12 de agosto de 2022



O Brasil é um dos únicos países do mundo que seguem crescendo em meio a uma crise mundial.

Tivemos uma pandemia recentemente, caso o leitor
nem lembre mais disso. Como reação, governadores e prefeitos, com aval supremo,
acharam que era “científico” manter todos em casa sem poder
trabalhar. O presidente Bolsonaro alertou que isso era um erro e que tínhamos
que olhar para a economia também. Mas o outro lado demonizou como insensível
tal postura prudente, e repetiu que a economia ficava para depois.

O depois chegou inexorável em sua cronologia. Como
resultado, mais inflação e menos emprego. O outro lado, o mesmo do lockdown,
passou então a culpar o governo federal por isso, sem sequer mencionar a
existência da pandemia – é como se ela nunca tivesse existido. Cada número ruim
era responsabilidade de Bolsonaro, e ponto.

Ocorre que, se as mortes durante a pandemia,
jogadas na conta do presidente, não foram responsabilidade sua, a recuperação
econômica mais forte do Brasil foi, sim, mérito direto do governo.
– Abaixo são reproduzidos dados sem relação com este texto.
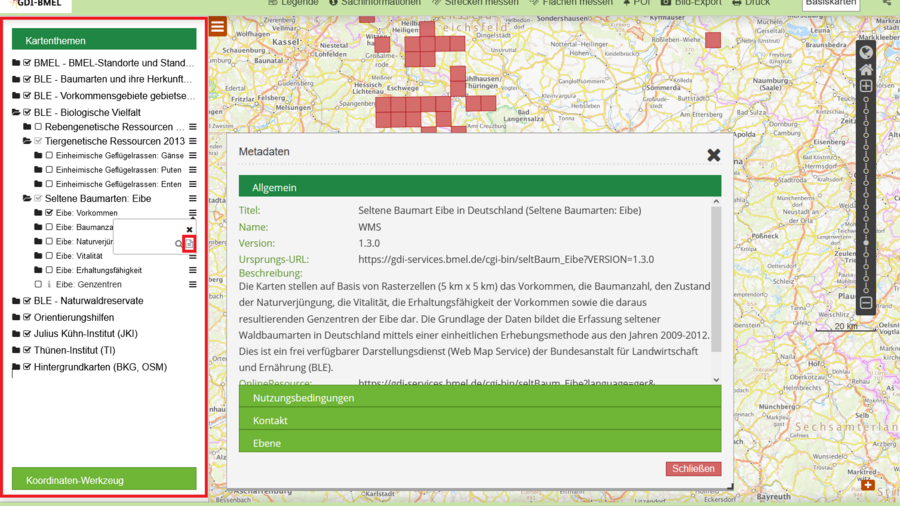This screenshot has width=900, height=506.
Task: Click the Schließen button
Action: point(692,468)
E é daí que
vem o desespero da turma que fala em “despiora” e lamenta ter de dar
notícias boas sobre nossa economia. Elas, porém, indiferentes aos apelos dos
que torcem contra, continuam vindo com toda a força.

Enquanto o FMI prevê um cenário sombrio para a
economia global, o Brasil é um dos únicos países com melhora das projeções. A
projeção subiu de 0,8% para 1,7%, convergindo com estimativas que o governo
tinha. O desemprego, divulgado hoje, recuou para 9,3%, o menos índice desde
2015.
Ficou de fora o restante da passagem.